• _TASK BRIEF_: Look below for the line with "Given: Click the Neuer Ordner button", then repeat it and all lines after it, exactly, minus any pictures.

Dataset entries
'''

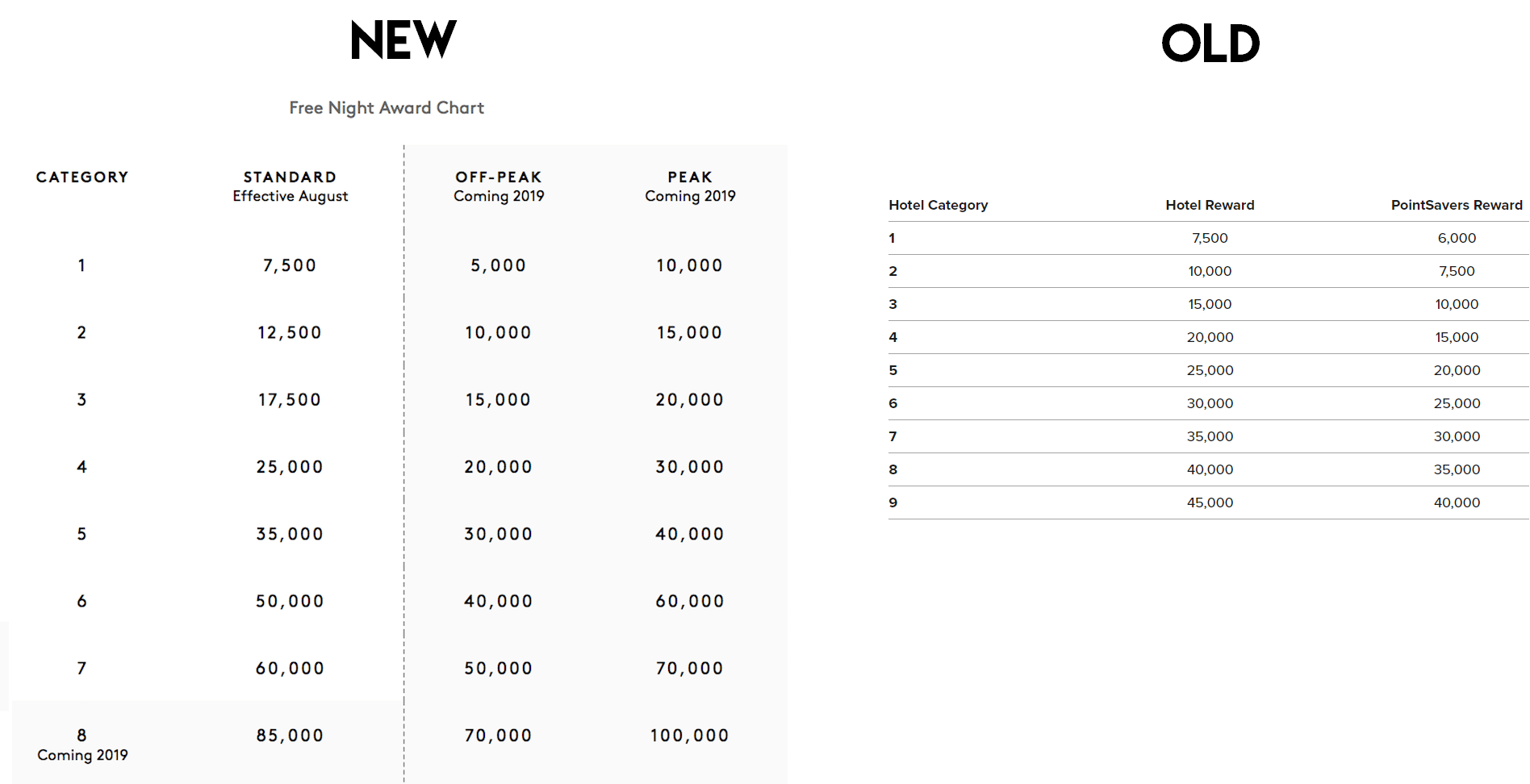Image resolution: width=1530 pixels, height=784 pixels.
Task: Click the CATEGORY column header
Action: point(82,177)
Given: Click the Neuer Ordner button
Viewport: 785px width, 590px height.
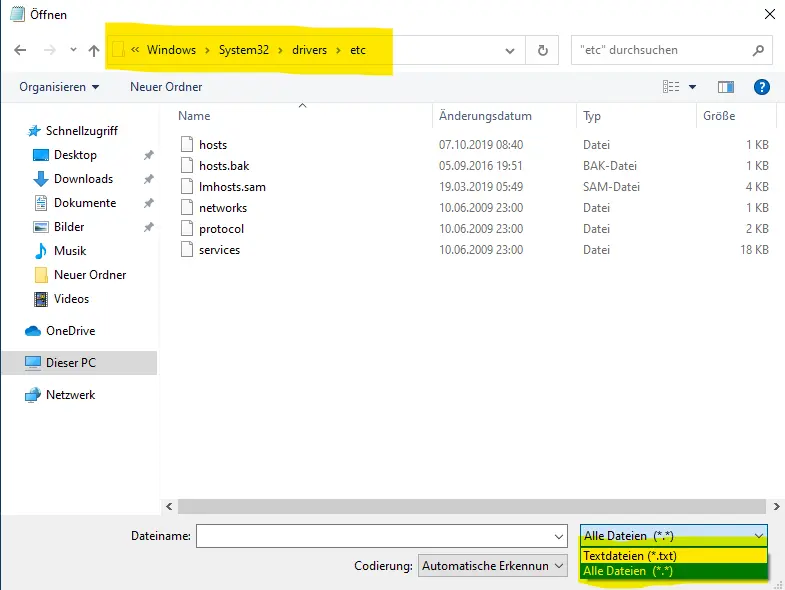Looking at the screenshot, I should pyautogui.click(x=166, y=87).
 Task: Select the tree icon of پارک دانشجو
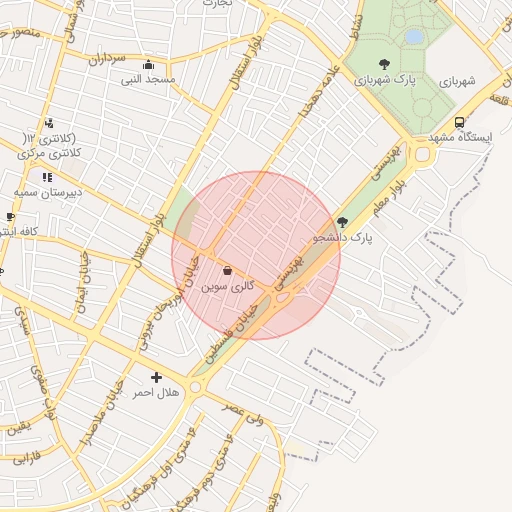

'''

• _SOLUTION FOR THIS TASK_:
Given: Click the Neuer Ordner button
Viewport: 785px width, 590px height.
Looking at the screenshot, I should pyautogui.click(x=166, y=87).
 Task: Select the tree icon of پارک دانشجو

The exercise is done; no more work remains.